US may inspire new arms race
Better, not greater, defence spending needed
by Brian Reading in London
Fri 24 Mar 2017
Economists worry that President Donald Trump is intent on starting a trade war. More attention should be given to the arms race that he may accelerate.
Global defence spending slowed towards the end of the last century and in the early 2000s. Geopolitical threats diminished and financial constraints intensified. Today, in an about-turn, major countries have started or plan to spend more.
Some legacy defence spending is incurred to meet imaginary threats – nobody is going to invade the US. Six battle fleets and 14 aircraft carriers are available to project offensive power, intervene in other people’s wars, depose dictators and fruitlessly seek regime change.
Other threats have increased. Revanchist Russia, belligerent Beijing in the South China Sea, North Korean and Iranian nuclear ambitions are conventional threats that require conventional responses. The greater need is for software, rather than hardware, to fight terrorism and improve cybersecurity. Disrupting power, communications and transport systems is more damaging than dropping non-nuclear bombs. Following the theory of the ‘crowding out’ effect, more defence spending may result in a decrease in private sector spending, as increased government expenditure raises the cost of capital and makes it more expensive for businesses to borrow and invest. This could lead to an increased demand of aging populations on public purses. Better defence spending, rather than more, is the answer.
Trump plans to increase American defence spending by 10% next year. Military spending accounts for 3.3% of US GDP, and veterans programmes and military aid add another 1% of GDP to the government’s defence budget.

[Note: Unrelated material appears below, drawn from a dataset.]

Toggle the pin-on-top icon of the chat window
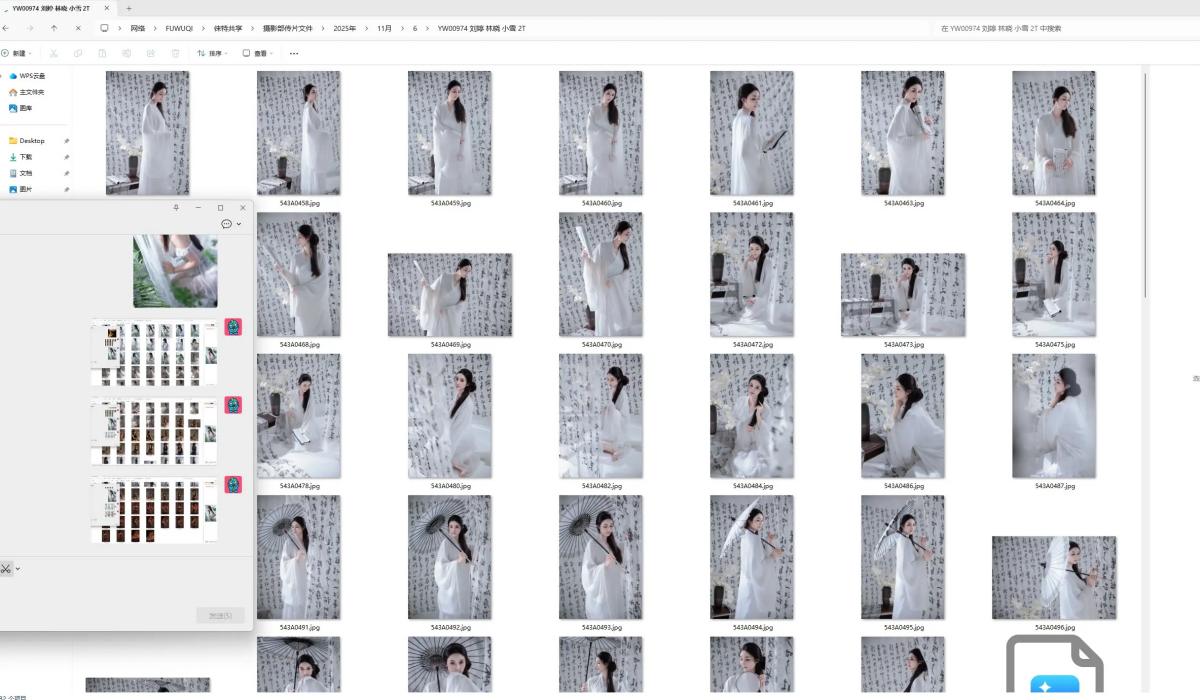Viewport: 1200px width, 700px height. click(176, 207)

The scale of US defence spending is already tremendous. It is 10 times greater than Russia’s, despite Russian spending amounting to 5.4% of its GDP. A 10% increase would thus correspond to additional spending equivalent to the entire level of Russia’s annual defence budget. US defence spending already exceeds the total budgets of China, Japan, Germany, the UK, France, Italy and Russia.
Further upward pressure on defence spending is coming from Trump’s demands that other North Atlantic Treaty Organisation members make a fairer contribution by increasing their spending to 2% of GDP. Germany, which spends 1.2%, is already planning an increase. France is close to the 2% target but intends to spend more, specifically to combat terrorism.
Under budgetary pressure, Britain, at 1.98% in 2016 according to the International Institute for Strategic Studies, continues to seek savings. The UK’s Trident nuclear programme seems a must but two new aircraft carriers, one to be made (allegedly) inoperative on completion and the other without aircraft, make little sense. China is increasing defence spending at a double-digit rate and buying fighter jets from Russia. Spending in Moscow has surged under President Vladimir Putin. An arms race has begun.
After the cold war and the collapse of the USSR, the US ruled the world. Today, Washington’s global hegemony is over. The US needs friends, not enemies. It cannot police the South China Sea or bomb North Korea. It has lost its superior status in the Middle East. Iran cannot be bullied into abandoning its nuclear pretensions. Equally, the US cannot effectively intervene in Europe, hence the call for Nato allies to do more. In his determination to project a ‘strong’ US, Trump is ignoring the value of diplomacy and the importance of the balance of power.
He is proposing a 30% cut in the State department’s budget: a more appropriate move would be a 10% increase in that department’s funding coupled with a 30% cut in defence spending. Nations newly rearming, as was the case with Nazi Germany in the 1930s, reflect the latest threats and capture modern technological advances.
The 1941 sinking of the HMS Hood, a British navy battlecruiser, by a single shell fired from the Bismarck, a Nazi battleship, reflected Germany’s technological prowess. The Hood was commissioned in 1920, the Bismarck in 1940. Maintaining the existing arsenal of the US incurs legacy costs. Less old and more new, at lower cost, makes economic and military sense, but isn’t a vote winner.
Brian Reading was an Economic Adviser to Prime Minister Edward Heath and is a Member of the OMFIF Advisory Board.